I still have to add a line to reset the queue counters after the script has run, however the beginnings of the script is below, I have tried to run this script and it doesn’t work.
This is my first script, so please feel free to tell me what I am doing wrong.

:global interval;
:global threshold;
:set interval 10;
:set threshold 2000;

:local recipients {“user@example.com”}

:local subject “Subject of Message”

:for i from=1 to=254 do={
:if ([/queue simple find target-addresses=(“192.168.1.” . $i)] != “”) do={
:set pack [get [find target-addresses=(“192.168.1.” . $i)] packets]
:if ($pack / $interval > $threshold) do={
/ip firewall filter add action=reject chain=forward src-address=(“192.168.1.” . $i) disabled=yes
:foreach r in=[:toarray $recipients] do={
:put ("Sending email to " . [:tostr $r])
/tool e-mail send from=“mikrotik@scottnet.co.za” server=“196.41.123.125” to=[:tostr $r] subject=[:tostr $subject] body=“Body of Message”
}
}
}
}

skot · September 25, 2014, 11:16pm

To troubleshoot a script, I start by enclosing the whole script in brackets and pasting into the terminal (right-click, paste).

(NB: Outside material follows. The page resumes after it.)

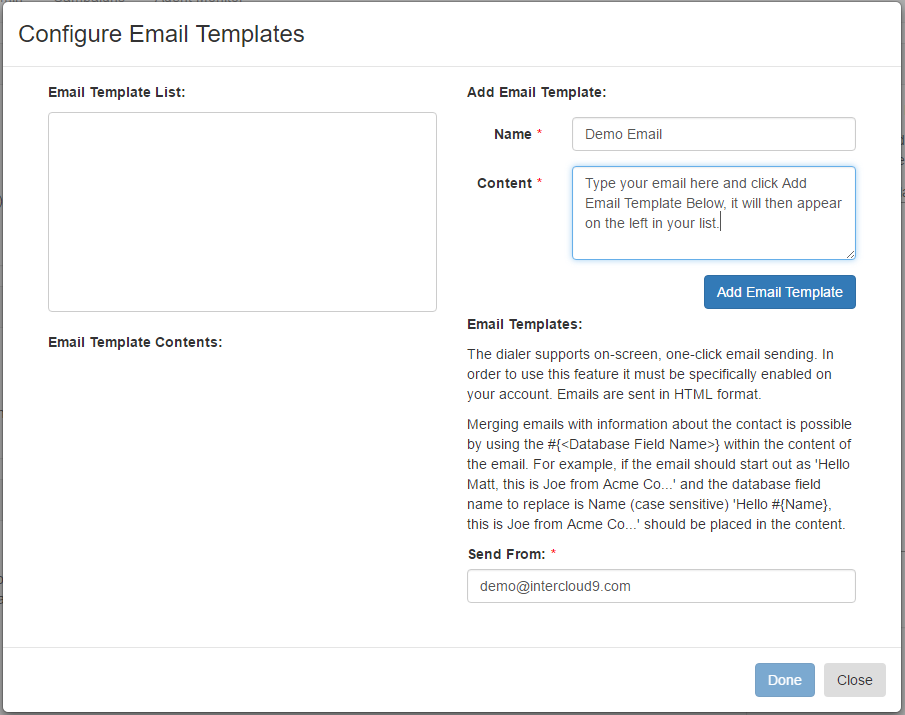The image size is (905, 715).
Task: Focus the Content text area
Action: point(713,213)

This allows you to use local variables and also see errors in the script. These brackets can be removed when script is ready for production:

{
script...
....
}

I re-worked the script a bit. Instead of looping through all 254 IP addresses, it finds all simple queues that contain 192.168.1 and then checks packet totals.

One note on target-addresses: Because there can be multiple ones, the addresses are returned as an array. The script assumes that there is only one target-address per queue, and it is converted to a string. If queues have multiple addresses, the script will need to be changed.

:local interval 10;
:local threshold 2000;

:local recipients {"user@example.com"}

/queue simple
# find simple queues that contain base IP
:foreach i in=[find target-addresses~"192.168.1"] do={
# convert target-addresses array to a string
  :local ip [:tostr [get $i target-addresses]]
  :local packets [get $i total-packets]
  :if ($packets / $interval > $threshold) do={
   /ip firewall filter add action=reject chain=forward src-address=$ip disabled=no
   :foreach j in=$recipients do={
      :put ("Sending email to " . $j)
      /tool e-mail send ...
    }
  }
}

HTH

psamsig · September 26, 2014, 5:56am

~ is regex, so escape accordingly:

[find target-addresses~"^192\\.168\\.1\\."]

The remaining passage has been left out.